» Saved data entries
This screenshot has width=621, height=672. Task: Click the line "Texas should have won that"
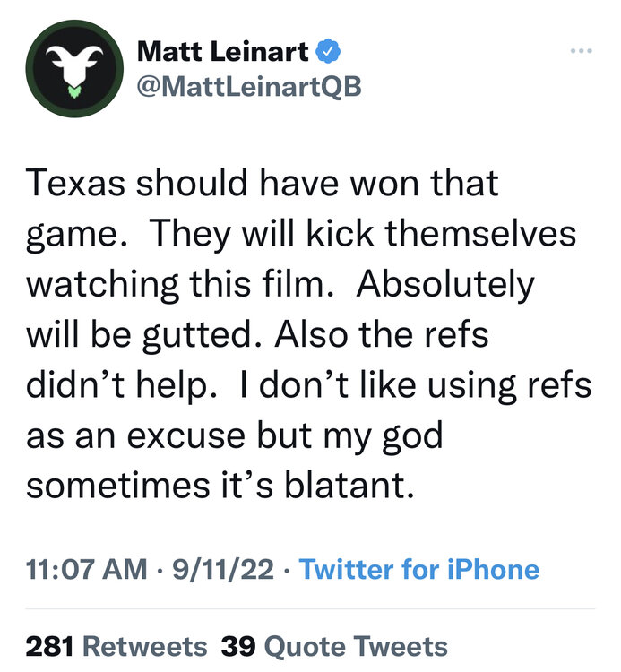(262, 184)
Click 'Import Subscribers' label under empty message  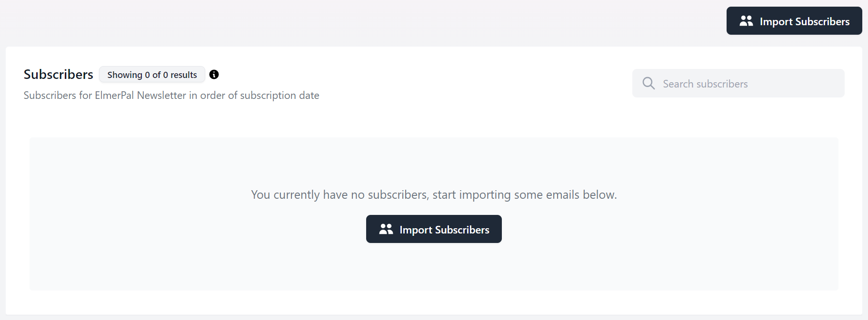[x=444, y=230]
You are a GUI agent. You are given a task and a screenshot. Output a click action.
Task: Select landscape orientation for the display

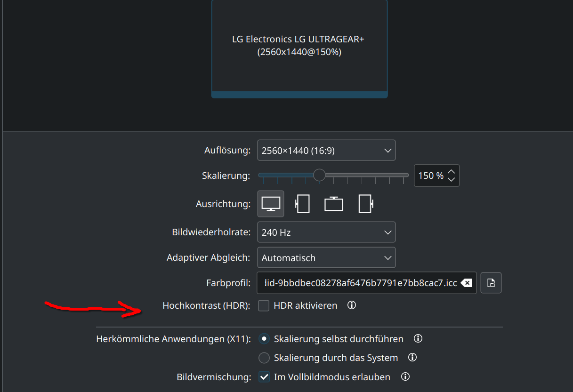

» WHAT THE TASK REQUIRES
Your answer must be an exact copy of the lines above, from the line that contains "You are a GUI" through the final line, with no pictures in it.

» YOUR RESPONSE
You are a GUI agent. You are given a task and a screenshot. Output a click action.
Task: Select landscape orientation for the display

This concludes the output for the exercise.